Personal information
- Full name: John Leonard Franklin
- Date of birth: 27 November 1924
- Place of birth: Stockton, County Durham, England
- Date of death: March,3 ,2005 (aged 79-80
- Place of death: Sedgefield, Stockton, County Durham, England
- Position: Forward

Senior career*
- Years: Team / Apps / (Gls)
- 1943–194?: Middlesbrough / 0 / (0)
- 1946–1947: Bath City
- 1947–1948: Darlington / 8 / (3)
- –: Stockton

= John Franklin (footballer) =

English footballer

John Leonard Franklin (27 November 1924 – March,3, 2005) was an English footballer who played in the Football League for Darlington.

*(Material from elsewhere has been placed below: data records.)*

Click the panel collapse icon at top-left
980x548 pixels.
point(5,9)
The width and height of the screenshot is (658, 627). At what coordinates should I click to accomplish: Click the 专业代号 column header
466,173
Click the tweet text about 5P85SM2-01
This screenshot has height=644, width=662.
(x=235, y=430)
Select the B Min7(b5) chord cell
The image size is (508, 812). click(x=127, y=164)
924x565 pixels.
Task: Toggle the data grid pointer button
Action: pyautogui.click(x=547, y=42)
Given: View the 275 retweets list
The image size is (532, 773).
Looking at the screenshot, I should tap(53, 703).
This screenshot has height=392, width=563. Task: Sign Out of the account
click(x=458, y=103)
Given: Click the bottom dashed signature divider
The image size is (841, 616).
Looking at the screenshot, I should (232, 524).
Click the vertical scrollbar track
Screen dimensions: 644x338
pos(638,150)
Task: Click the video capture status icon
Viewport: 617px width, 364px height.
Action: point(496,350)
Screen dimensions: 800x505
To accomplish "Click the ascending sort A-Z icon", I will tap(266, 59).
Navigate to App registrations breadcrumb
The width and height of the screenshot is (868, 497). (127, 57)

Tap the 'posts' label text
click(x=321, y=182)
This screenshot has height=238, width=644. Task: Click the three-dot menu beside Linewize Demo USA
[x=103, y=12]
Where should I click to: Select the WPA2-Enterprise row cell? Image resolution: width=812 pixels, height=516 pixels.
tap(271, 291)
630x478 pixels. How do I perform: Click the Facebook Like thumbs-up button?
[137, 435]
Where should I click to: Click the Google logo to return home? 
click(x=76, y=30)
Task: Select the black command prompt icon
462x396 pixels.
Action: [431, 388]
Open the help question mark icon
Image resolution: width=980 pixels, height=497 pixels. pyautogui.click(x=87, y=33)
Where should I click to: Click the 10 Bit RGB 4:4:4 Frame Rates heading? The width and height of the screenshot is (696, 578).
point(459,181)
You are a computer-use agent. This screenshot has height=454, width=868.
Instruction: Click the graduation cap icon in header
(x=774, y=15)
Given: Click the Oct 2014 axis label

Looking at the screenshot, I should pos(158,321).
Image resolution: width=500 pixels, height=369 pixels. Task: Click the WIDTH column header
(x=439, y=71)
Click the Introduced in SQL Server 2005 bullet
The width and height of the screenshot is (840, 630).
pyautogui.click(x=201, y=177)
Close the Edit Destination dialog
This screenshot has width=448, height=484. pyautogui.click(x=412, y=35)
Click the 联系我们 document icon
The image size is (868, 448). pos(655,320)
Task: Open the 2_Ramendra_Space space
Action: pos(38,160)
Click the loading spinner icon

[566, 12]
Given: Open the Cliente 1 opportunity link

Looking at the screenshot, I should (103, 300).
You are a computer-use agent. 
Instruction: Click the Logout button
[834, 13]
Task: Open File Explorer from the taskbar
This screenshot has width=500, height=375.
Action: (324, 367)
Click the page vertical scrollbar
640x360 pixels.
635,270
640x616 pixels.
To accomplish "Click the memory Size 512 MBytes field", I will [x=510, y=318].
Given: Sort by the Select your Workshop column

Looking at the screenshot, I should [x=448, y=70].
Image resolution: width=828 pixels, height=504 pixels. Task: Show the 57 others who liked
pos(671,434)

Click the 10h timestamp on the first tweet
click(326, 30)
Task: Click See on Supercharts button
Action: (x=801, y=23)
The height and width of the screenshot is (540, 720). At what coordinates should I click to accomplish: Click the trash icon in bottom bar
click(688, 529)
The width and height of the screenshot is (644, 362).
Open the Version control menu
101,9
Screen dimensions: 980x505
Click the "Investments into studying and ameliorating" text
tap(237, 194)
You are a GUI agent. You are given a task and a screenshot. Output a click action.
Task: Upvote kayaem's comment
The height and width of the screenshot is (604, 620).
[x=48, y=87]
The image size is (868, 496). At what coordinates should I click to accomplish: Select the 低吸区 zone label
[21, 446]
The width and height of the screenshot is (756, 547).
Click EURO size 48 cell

Franklin was born in Stockton-on-Tees, County Durham, and signed for Middlesbrough during the Second World War, but only played for them in the wartime competitions. He joined Southern League club Bath City in 1946, and, playing at inside right, scored on his debut in the opening match of the season, a 4–3 defeat at home to Gillingham. In 1947, he signed for Darlington, for whom he scored three goals from eight appearances in the Third Division North, one of which came from what the West Hartlepool-based Northern Daily Mail called "an apparently offside position" to settle the match against local rivals Hartlepools United in Darlington's favour. He went on to play non-league football for Stockton. Franklin died in Stockton on March 3, 2005 at the age of 80.